It’s A Generational Thing.

It’s impossible to please everyone, and every journalist knows it. Stories will always rub readers differently, and, in some cases, audiences may want to see coverage on entirely different topics or for media attention to be focused elsewhere.

A new poll by Axios/SurveyMonkey offers insight into how generations consume their media, and more interestingly what type of coverage they want to see.

Some results were much more obvious than others. For example, 60% of the Silent/Greatest Generation never gets their news from social media sites like Twitter and Facebook, whereas 40% of Gen Z uses those sites to find their news every day. 27% of the Baby Boomer Generation reads a local newspaper daily, but only 5% of Gen Z does the same.

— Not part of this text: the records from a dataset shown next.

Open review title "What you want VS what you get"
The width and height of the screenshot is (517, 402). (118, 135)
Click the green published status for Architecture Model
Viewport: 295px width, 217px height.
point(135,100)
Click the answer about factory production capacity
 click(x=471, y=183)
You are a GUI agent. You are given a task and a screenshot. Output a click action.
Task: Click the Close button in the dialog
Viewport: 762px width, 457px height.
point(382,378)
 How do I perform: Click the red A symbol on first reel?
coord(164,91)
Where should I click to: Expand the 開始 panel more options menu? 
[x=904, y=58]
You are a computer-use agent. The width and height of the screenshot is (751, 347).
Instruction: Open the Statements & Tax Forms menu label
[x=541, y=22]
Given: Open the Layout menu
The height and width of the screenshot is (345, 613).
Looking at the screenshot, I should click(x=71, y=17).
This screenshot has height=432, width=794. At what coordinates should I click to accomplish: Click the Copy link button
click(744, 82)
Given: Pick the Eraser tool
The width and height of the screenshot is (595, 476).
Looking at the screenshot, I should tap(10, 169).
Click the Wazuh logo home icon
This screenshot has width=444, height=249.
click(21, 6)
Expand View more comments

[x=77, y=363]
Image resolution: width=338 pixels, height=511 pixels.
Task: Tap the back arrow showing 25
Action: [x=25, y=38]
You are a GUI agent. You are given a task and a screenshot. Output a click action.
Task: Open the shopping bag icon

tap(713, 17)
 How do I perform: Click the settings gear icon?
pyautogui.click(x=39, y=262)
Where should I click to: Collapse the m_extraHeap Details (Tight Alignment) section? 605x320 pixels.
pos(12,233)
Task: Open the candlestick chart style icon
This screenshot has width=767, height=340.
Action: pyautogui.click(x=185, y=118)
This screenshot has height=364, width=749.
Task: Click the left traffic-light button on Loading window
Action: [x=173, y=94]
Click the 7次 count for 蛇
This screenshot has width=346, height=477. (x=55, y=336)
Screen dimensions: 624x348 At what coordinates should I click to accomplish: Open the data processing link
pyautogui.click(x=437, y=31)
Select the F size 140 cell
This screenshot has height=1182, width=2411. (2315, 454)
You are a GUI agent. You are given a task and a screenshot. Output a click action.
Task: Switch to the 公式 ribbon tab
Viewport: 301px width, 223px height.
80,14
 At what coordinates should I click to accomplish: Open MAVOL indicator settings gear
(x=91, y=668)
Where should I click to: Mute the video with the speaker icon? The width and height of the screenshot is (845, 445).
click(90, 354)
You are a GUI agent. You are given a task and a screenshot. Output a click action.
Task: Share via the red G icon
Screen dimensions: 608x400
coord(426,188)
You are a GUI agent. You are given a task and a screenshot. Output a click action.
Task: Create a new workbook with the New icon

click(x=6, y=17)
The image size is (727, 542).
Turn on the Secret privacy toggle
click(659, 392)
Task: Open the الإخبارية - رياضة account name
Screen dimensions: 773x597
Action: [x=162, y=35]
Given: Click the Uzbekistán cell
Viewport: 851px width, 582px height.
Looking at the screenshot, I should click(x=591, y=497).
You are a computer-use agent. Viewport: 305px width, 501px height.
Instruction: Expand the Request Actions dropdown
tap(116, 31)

While differences in media consumption between generations were not overly surprising, there were clear generational differences about which issues should be covered more.

Why It Matters

“Of the following topics, which three do you wish were covered more in the news?” — the poll yielded some notable results:

  • 38% of Gen Z respondents desire more media coverage of the environment.
  • The Baby Boomers and the Silent/Greatest Generation want to see more coverage of health care as 37% and 39% placed the issue in their top three topics, respectively.
  • The most popular issue for Millennials was education with 33%.
  • Gen X brought these issues together, with their top three issues being health care (32%), education (28%), and the environment (27%).
  • All generations most closely follow politics and government in the news, yet few respondents from each generation wish to see more. Likewise, few wish to see more celebrity and pop culture news.

The results show that each generation cares about multiple core issues, but they prioritize them at different levels. It makes sense that people ages 13–22 demonstrate such passion when it comes to the environment as they will bear the brunt of the negative environmental effects created by the choices of previous generations.

By the same token, it’s reasonable that Baby Boomers and the Silent/Greatest Generation value health care coverage, as they account for over half of total health spending across the entire population. Knowing this, and knowing how much each generation values these issues, gives the media and all communicators more information to work with when engaging diverse audiences.

Clyde Group Insights

The data shows us that people’s interests change over time; different people want to see different things, and the media has to work with those evolving interests.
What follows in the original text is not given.